◆ 任务 ◆
下方文章记述了录制真人秀期间受伤就医的经历，从它的最后一句之后接着往下写。

缘起
在刚过去的2015年的最后一个季度,我接了个真人秀节目《了不起的挑战》。节目拼杀得很过瘾,不过,似乎俺的流年不利。
这几个月里,我前往录制途中,车祸被撞了一次肩腕挫伤至今未愈;录制过程中,头被道具万分之一的机率所伤,头顶刮了四道流星。直到某期通宵后的高度疲劳之下,一个眼睛终于爆了,莫名其妙地搞了个急性结膜炎,可叹自己并不当回事去处理。
很快,事就会让你尝到你不拿事当回事的后果,从结膜炎转为角膜炎,从单眼到双眼,交叉感染,折腾得我暗无天日,焦躁不安,每日无所事事,那种失明的感觉让人求生不得求死不能,每天眼里除了药水就是药膏,动用了针灸放血按摩各路英杰好汉。
原本期待能在下期节目开录前,可以眼如秋水目若朗星,事实上,却是双眼飘忽,弥漫着清烟般的惆怅上阵。
出事当晚
上阵前,眼肿的模样看上去太像刚从思密达割皮而归。无奈只能带着墨镜开录。
在圣诞节连续两天录完人机大战专辑后,26日清晨继续消防战士专辑,腾挪翻飞,及至夜间22:30最后一个训练项目紧急滑杆时,双目中已一目不见一目朦胧。
第一次练习时,夹脚松开太早,导致半月板旧疾剧烈冲撞,第二次练习时,不敢松开,紧盯地面,模糊不清,等到松脚时,除了蛋疼得想死,别无他物。
两次列队硬撑后,天旋地转,两股战战,只能趴下,撑了几天却在最后功亏一篑,郁闷不已,心下还觉得躺上一晚,兴许元气当缓。懵懵懂懂出事1.5小时后,第一次自掏鸟窝,触及宝物,浑身一震,此宝相比平时立体丰盈,坚实肿胀,陡然膨大两倍半有余,至此,我再是后知后觉,也知道大事不妙,吾命休矣。
27日凌晨1点,第一次送往急诊B超,遭受毫无人格的屈辱检查后,(此处暂时按下不表留待后续)急诊的泌尿科小实习医生拿着检查结果傻傻地看着我不知咋办,叽歪了半天,告诉我要么你自己转院吧。那是我最绝望的第一个夜晚。

◆ 所示数据 ◆
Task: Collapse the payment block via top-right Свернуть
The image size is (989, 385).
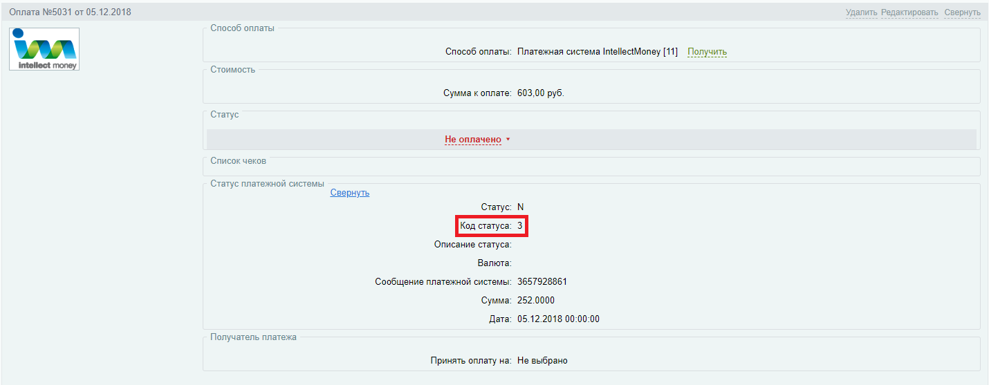Action: click(962, 12)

◆ 回答 ◆
在这个夜晚,我不知道哪里可以找到紧急咨询的专业人士,不知道“爆了”和“碎了”的差别在哪里,不知道血肿到什么程度会坏死,那一刻,我在医院外笼罩着浅浅雾霾看不见星空的深夜苍穹下,一只眼瞎着,一只眼半瞎,坐在推起来震颤有力、轮子还时不时卡壳的轮椅上,忍受着伤痛反复的颠簸,除了无助,就是悲哀。
我厚着脸皮,半夜里叫醒了我几个非泌尿科的医生好友,紧急讨教,主力问题围绕在:现在能咋办?万一坏了以后还能不能用?影响战斗力吗?影响生育吗?最坏的结果是什么?
在那个午夜,我被深刻普及了一生中男人最重要的生理常识,终于明白“一只在,激战洒种可尽情随意;两只无,大圣一柱也休想擎天”的真谛。
这个道理明了的霎那间,我摸了摸自己的另一边,用力捏了捏,确认并不痛,心下多了几份蛋定,虽然心情依然悲哀,但至少还能用,温饱尚存,可慢慢再图小康,否则活着干嘛?那时的我,完全想不到司马迁老师的任何光辉事迹。
就这样,我在一个黑夜,独自做好了一个蛋蛋将被割掉的最坏打算。在朋友的疏导宽心下,回到宾馆。医院没有冰袋卖,我让助理到超市冰箱买上几瓶冰冻矿泉水,两腿劈开,步缓行迟地将屁股挪到床上,手持冰器,不停地变换角度,冷敷了两小时,整个过程,不忍直视。
那个夜晚,我为我的蛋蛋悲哀,我觉得对不起这个陪伴多年的好兄弟。
这些年来,他无怨无悔,不像脸蛋总想着招摇世间,这位蛋兄从来不需见天日,一直躲在幕后,默默耕耘,总能给我作为一个男人最大的人生快乐。可我却没能保护好他,心中有愧。
那一刻,我看着我那变形的蛋兄,腹部剧痛,无比凄凉,惟有孤独。